(Dataset items)
============================================================

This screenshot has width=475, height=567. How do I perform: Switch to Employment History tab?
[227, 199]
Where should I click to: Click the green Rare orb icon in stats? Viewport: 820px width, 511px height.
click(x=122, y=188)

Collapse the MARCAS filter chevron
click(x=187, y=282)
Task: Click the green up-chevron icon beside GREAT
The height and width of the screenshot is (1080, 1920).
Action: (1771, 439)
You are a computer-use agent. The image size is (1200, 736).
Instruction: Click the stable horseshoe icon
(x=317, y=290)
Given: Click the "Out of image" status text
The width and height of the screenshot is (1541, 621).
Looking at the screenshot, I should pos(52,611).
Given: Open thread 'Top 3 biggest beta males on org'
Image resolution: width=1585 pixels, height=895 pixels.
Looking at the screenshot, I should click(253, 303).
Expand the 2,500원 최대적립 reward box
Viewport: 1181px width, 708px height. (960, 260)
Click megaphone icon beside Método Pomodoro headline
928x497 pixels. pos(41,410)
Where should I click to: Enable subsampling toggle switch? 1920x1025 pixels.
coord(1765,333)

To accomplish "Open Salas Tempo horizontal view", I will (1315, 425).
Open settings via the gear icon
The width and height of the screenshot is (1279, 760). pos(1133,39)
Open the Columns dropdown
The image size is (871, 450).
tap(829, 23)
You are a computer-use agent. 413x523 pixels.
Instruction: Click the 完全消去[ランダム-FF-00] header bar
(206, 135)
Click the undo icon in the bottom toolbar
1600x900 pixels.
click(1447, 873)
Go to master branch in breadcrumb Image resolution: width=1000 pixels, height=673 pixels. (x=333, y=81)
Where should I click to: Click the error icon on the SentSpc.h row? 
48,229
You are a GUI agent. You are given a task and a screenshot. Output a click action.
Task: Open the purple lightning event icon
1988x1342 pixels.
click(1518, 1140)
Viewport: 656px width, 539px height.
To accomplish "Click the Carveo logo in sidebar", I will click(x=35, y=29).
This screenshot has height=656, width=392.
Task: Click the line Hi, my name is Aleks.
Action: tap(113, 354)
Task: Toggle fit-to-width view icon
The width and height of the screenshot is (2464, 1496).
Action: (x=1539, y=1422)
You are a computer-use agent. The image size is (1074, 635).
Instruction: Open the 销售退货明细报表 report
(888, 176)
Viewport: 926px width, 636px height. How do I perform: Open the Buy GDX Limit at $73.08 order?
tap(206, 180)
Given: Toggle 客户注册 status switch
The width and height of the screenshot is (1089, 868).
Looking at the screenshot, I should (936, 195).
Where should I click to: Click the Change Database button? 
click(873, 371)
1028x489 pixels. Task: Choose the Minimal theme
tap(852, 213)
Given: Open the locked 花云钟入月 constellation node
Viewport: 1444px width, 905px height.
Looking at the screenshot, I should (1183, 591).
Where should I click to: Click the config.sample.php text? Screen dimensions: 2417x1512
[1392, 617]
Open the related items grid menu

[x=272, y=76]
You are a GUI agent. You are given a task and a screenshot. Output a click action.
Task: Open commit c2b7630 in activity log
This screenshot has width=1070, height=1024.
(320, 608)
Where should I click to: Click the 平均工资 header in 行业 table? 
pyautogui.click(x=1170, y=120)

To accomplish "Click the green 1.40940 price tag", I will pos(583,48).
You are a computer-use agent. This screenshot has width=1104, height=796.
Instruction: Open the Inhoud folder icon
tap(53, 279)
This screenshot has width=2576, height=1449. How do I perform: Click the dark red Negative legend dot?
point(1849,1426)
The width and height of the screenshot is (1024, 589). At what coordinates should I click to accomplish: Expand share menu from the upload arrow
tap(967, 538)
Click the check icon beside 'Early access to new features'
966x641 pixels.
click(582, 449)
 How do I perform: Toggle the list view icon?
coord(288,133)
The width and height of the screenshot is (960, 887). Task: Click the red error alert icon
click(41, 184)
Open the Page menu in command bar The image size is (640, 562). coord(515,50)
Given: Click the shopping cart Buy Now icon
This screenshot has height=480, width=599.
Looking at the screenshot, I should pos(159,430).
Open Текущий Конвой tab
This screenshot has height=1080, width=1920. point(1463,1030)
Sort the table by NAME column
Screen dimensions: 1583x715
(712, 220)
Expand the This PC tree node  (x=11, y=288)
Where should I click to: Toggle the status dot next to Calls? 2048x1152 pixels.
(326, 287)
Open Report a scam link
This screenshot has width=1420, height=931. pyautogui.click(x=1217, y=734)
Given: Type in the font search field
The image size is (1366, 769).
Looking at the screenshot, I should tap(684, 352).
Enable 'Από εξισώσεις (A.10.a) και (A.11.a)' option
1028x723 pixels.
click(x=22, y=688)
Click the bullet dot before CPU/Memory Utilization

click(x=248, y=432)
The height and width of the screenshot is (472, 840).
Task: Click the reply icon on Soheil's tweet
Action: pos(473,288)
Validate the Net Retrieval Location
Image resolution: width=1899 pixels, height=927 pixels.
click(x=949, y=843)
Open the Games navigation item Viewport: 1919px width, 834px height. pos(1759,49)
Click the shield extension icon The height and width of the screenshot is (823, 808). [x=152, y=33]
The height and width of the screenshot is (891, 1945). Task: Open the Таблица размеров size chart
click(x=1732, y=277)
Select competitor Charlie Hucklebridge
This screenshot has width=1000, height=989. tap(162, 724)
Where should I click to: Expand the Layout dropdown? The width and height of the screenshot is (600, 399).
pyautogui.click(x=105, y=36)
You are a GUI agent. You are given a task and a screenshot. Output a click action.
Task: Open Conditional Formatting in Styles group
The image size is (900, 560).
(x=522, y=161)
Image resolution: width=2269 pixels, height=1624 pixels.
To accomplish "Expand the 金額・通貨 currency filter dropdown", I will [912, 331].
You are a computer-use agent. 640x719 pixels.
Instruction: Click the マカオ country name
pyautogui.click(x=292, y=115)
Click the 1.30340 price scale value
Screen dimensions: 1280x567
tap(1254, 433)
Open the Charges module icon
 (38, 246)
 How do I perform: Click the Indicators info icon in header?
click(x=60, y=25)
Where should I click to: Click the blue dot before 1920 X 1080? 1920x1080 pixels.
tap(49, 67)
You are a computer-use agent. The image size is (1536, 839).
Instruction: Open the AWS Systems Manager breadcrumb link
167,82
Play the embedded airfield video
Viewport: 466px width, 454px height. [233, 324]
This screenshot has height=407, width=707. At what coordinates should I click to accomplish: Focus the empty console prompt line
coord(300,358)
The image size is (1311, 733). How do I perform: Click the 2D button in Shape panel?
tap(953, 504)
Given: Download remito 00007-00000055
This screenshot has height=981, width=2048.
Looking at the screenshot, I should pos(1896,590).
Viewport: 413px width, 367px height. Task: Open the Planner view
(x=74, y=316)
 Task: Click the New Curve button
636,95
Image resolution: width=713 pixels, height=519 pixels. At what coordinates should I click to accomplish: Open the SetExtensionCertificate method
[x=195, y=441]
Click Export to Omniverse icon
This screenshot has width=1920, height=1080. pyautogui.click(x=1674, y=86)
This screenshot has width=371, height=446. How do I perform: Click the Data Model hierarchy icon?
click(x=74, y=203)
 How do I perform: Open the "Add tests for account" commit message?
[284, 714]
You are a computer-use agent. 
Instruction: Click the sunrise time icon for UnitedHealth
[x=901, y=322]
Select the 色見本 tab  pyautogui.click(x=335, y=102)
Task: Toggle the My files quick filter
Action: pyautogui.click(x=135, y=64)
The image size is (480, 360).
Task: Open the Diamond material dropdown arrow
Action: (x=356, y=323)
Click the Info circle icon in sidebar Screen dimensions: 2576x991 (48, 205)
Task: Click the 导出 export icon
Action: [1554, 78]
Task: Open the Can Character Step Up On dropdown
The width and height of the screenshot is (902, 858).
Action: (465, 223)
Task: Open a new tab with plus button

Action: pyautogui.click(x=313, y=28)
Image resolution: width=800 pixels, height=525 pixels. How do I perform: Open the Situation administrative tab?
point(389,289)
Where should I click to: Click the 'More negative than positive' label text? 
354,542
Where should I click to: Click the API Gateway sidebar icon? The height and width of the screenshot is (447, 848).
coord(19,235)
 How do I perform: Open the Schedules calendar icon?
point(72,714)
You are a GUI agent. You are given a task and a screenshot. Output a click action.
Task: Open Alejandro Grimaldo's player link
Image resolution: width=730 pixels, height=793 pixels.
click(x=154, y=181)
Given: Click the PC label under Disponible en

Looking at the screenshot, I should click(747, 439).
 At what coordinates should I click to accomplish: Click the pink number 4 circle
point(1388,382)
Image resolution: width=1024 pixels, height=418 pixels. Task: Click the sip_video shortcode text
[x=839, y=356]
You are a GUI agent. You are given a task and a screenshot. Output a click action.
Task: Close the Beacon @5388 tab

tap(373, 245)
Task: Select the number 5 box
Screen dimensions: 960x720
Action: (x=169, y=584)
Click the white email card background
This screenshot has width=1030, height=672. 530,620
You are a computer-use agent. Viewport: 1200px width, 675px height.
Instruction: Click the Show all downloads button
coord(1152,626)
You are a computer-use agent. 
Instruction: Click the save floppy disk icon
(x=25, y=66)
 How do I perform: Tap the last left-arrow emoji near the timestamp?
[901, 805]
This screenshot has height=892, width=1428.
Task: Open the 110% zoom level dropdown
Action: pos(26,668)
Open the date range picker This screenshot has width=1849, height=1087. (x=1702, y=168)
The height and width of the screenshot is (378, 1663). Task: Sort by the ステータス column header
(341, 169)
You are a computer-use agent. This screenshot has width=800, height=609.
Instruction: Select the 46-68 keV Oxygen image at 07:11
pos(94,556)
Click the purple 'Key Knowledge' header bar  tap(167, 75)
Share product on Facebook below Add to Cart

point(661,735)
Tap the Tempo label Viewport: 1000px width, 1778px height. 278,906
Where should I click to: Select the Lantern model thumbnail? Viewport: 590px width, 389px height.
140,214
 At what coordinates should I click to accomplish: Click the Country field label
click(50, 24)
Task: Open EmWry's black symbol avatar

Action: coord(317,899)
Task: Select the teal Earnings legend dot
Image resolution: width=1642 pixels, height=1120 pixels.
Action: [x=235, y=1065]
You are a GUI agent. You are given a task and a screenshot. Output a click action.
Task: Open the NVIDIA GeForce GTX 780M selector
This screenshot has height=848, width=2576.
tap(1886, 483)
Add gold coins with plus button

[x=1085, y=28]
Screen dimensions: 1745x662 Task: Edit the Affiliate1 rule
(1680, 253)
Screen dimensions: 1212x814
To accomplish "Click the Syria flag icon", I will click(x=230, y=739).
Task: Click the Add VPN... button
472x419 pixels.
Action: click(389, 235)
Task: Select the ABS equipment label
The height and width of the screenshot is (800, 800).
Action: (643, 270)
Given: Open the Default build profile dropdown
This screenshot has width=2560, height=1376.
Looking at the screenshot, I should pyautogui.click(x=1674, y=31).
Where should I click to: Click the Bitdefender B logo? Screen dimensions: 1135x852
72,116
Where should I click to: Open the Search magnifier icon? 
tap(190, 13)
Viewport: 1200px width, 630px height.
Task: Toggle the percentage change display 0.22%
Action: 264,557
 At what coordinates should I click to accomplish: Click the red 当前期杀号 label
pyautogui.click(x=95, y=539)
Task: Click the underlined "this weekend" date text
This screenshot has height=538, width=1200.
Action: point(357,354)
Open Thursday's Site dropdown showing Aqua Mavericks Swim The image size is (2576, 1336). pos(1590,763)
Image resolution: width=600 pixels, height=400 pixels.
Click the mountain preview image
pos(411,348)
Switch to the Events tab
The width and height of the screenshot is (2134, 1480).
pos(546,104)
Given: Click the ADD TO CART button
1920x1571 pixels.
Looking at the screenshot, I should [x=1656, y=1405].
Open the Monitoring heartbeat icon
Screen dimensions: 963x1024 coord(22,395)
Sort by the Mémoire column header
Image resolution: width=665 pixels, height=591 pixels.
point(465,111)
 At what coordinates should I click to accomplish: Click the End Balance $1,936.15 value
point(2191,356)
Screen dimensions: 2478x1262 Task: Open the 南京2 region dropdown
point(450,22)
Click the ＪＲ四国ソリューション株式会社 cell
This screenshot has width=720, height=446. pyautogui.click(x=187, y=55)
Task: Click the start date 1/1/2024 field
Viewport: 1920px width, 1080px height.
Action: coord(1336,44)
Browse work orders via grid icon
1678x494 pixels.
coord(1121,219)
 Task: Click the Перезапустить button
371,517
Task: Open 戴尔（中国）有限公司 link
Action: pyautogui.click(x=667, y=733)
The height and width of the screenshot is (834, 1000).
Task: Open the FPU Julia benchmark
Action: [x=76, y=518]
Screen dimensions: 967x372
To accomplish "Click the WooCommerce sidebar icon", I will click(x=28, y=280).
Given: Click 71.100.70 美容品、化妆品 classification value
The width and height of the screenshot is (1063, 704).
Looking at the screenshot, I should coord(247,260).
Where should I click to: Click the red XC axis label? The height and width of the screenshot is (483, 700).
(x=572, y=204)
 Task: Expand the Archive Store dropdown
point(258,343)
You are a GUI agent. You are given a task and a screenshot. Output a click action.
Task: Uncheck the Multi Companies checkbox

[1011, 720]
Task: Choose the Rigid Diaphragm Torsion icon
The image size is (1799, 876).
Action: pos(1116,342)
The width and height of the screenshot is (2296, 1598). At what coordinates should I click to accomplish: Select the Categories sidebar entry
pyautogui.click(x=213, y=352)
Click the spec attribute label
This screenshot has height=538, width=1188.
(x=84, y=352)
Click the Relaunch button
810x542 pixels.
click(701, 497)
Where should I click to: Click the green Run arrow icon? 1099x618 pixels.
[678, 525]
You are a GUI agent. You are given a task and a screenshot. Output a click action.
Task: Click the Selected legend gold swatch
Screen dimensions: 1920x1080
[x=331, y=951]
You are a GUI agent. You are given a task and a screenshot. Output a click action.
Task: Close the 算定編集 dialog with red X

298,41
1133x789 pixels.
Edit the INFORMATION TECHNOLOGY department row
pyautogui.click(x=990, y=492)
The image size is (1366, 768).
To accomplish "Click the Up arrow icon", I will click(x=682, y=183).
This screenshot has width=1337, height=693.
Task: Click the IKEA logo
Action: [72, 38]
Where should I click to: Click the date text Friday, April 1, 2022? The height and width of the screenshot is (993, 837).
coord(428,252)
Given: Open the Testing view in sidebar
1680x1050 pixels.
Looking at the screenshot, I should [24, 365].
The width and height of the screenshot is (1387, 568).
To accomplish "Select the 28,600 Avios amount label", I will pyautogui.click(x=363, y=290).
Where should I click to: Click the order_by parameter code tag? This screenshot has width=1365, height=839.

============================================================

Copy out each line above that contains the string "menu".

Open the related items grid menu
The width and height of the screenshot is (1024, 589). At what coordinates should I click to accomplish: Expand share menu from the upload arrow
Open the Page menu in command bar The image size is (640, 562). coord(515,50)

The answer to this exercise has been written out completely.